Wie eine nachhaltige Zusammenarbeit mit lokalen Lieferanten und Erzeugern gelingen kann, zeigt die REWE Group. Simone Münsterer, Lokalitätsbeauftragte bei REWE Süd, erklärte, wie regionale Erzeugnisse in die über 520 REWE-Märkte in Bayern kommen und welche Voraussetzungen für diese REWE Lokal-Partnerschaften erfüllt sein müssen. „Regionale Erzeugnisse bereichern die Sortimente, fördern Kreisläufe vor Ort und stiften Identifikation. Gegenseitiges Vertrauen und ein faires Zusammenarbeiten auf Augenhöhe sichern den gemeinsamen Erfolg der REWE Lokal-Partnerschaften“, sagte Münsterer.
Andreas Grünwald, Landwirt und Vorstand der Münchner Bauern Genossenschaft eG, gab Einblick in die Arbeit dieses noch jungen Unternehmens. „Wir haben eine Genossenschaft gegründet, weil wir so gemeinsame Ziele leichter erreichen, ohne dabei die eigene Selbständigkeit aufgeben müssen.“ Gemeinsam mit zwei Berufskollegen erzeugt Grünwald unter anderem Quinoa, Süßkartoffeln und Topinambur.
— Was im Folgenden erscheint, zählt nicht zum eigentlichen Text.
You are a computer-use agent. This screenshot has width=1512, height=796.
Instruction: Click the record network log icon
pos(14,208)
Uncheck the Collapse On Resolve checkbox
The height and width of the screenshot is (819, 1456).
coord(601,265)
Die Produkte werden im Großraum München in Hofläden, ausgewählten Ladengeschäften und Cateringfirmen vermarktet.
„Gemeinsam fair handeln“ ist der Ansatz des Mitmach-Supermarkts FoodHub in München. Die Genossenschaft mit 1200 Mitgliedern bietet ein Vollsortiment mit lokaler Direktvermarktung und 90 Direktanbietern. „Es gibt einen einheitlichen Preisaufschlag auf alle Produkte. Der Bauer bestimmt den Preis“, sagt Kristin Mansmann, Vorstand FoodHub München Market eG. Durch die Mitarbeit der Genossen drei Stunden innerhalb von 4 Wochen werden die Personalkosten reduziert und die Identifikation mit der Genossenschaft gestärkt.
„Von der Farm auf die Gabel“ - Johann Gillinger erläuterte die Qualitätsphilosophie der BayernBankett Gastronomie GmbH. Das Unternehmen gehört zu den großen Anbietern von Systemgastronomie und Catering-Dienstleistungen in und um München. Als Prokurist und Bereichsleiter Catering ist Gillinger verantwortlich für den Umgang mit allen eingesetzten Ressourcen. „Wir kaufen regional und saisonal und unterstützen so Erzeugerbetriebe in der Region.“ 100 % des verarbeiteten Fleisches stammt aus Bayern (Schwein, Geflügel) bzw. Deutschland (Rind/Kalb), 93 % der Hauptlieferanten stammen aus dem Umfeld von 200 km um München, 80 % aus dem Umfeld von 100 km.
Der Landesausschuss ist das höchste Gremium der Landfrauengruppe im Bayerischen Bauernverband. Landesbäuerin Anneliese Göller zog Bilanz über das abgelaufene Jahr. In ihrem Rechenschaftsbericht würdigte sie die engagierte Arbeit der Kreis- und Bezirksverbände und wies auf die Erfolge in der politischen Interessenvertretung hin. Landesbäuerin Göller gab einen Überblick über die geleistete Arbeit in den Gremien, der Zusammenarbeit mit anderen Organisationen, der Erwachsenenbildung, im Erzeuger-Verbraucher-Dialog, in der Öffentlichkeitsarbeit und ging auf weitere Aktivitäten ein. Der Landesausschuss fand als Präsenzveranstaltung mit Live-Übertragung statt.